Thomas Hickler, co-auteur, rappelle que des investissements ciblés dans la prévention et la réponse opérationnelle peuvent faire une différence tangible, mais que ces mesures ont des limites face à des conditions météorologiques extrêmes.
Pourquoi cela nous concerne maintenant
Les épisodes récents — feux sévères en Espagne, France, Grèce, Belgique — montrent que l’Europe n’est plus à l’abri d’incendies d’envergure.
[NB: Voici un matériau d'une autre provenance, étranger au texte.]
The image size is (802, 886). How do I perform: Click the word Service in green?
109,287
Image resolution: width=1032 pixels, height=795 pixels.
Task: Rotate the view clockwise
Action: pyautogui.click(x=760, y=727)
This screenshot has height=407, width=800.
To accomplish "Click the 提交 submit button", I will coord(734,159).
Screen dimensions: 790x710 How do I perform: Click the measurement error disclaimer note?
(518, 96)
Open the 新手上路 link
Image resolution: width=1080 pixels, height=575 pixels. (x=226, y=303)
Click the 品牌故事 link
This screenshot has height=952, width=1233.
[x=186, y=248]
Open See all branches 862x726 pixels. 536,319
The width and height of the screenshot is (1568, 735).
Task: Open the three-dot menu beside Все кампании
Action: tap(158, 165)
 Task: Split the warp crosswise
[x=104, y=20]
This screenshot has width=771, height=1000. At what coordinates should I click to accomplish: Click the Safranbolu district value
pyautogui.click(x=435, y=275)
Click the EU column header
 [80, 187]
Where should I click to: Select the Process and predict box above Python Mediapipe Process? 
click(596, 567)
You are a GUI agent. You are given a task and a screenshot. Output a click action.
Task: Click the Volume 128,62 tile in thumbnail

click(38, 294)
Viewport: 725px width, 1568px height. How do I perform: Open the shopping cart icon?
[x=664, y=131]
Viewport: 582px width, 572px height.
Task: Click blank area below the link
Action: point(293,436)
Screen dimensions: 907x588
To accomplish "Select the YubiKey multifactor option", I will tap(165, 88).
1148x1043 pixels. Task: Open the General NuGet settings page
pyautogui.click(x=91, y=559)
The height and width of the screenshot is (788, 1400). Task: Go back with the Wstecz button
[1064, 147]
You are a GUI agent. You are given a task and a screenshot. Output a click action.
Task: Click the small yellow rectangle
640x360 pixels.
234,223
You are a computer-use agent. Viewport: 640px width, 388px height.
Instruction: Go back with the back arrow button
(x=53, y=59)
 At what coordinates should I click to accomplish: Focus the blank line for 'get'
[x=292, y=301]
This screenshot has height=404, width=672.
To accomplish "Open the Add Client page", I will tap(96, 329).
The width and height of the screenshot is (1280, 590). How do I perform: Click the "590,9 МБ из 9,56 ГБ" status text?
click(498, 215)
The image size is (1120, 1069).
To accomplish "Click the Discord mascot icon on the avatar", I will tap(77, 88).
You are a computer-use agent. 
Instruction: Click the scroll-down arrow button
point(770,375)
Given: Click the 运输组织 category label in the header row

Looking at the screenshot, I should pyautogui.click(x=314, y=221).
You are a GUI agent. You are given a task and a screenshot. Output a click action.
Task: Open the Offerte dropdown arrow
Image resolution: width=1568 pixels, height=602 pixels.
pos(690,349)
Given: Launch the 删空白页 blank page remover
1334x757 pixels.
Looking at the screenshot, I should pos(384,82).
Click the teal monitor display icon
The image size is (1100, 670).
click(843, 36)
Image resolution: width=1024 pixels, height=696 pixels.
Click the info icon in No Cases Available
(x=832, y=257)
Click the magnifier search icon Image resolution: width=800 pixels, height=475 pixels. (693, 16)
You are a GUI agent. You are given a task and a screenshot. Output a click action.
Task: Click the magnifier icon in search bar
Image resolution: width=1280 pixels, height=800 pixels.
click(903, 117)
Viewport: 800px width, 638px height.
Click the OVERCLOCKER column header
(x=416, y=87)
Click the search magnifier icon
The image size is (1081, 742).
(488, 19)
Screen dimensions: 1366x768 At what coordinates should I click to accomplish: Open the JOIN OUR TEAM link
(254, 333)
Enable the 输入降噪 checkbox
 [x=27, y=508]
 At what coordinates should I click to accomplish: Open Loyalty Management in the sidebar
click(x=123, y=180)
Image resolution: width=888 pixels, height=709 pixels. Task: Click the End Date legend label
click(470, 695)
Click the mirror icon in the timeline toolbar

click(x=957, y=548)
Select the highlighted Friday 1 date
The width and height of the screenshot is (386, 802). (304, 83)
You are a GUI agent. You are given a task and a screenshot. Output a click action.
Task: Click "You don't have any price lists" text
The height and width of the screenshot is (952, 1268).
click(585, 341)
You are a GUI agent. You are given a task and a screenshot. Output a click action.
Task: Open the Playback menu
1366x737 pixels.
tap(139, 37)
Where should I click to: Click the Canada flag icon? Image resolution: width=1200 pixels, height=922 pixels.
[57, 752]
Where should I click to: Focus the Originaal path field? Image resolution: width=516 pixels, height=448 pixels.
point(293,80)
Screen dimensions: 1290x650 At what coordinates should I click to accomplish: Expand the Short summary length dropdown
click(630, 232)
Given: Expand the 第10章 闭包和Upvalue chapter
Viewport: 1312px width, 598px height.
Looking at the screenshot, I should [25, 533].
Au-delà des pertes forestières, l’augmentation des incendies affecte la santé publique, l’économie locale, la biodiversité et la sécurité des infrastructures.
Les scientifiques mettent en garde : si les événements deviennent suffisamment extrêmes, les systèmes de lutte existants pourraient être dépassés, et il reste difficile d’identifier exactement le seuil de rupture où la gestion n’est plus suffisante.
- Enjeux sanitaires : hausse de la pollution atmosphérique et risques pour les populations vulnérables.
- Enjeux économiques : dommages aux cultures, au tourisme et aux habitations.
- Enjeux écologiques : perte d’habitats, aggravation de l’érosion et altération des cycles locaux de l’eau.
Les conclusions de l’étude illustrent deux messages clairs : réduire les émissions pour limiter le réchauffement reste central, et parallèlement renforcer la prévention et la gestion des incendies peut atténuer les impacts, sans pour autant garantir une protection complète si les températures continuent d’augmenter fortement.
Les résultats rappellent enfin que les projections climatiques doivent être complétées par des évaluations opérationnelles régulières pour adapter en continu stratégies et moyens de lutte face à un risque en rapide évolution.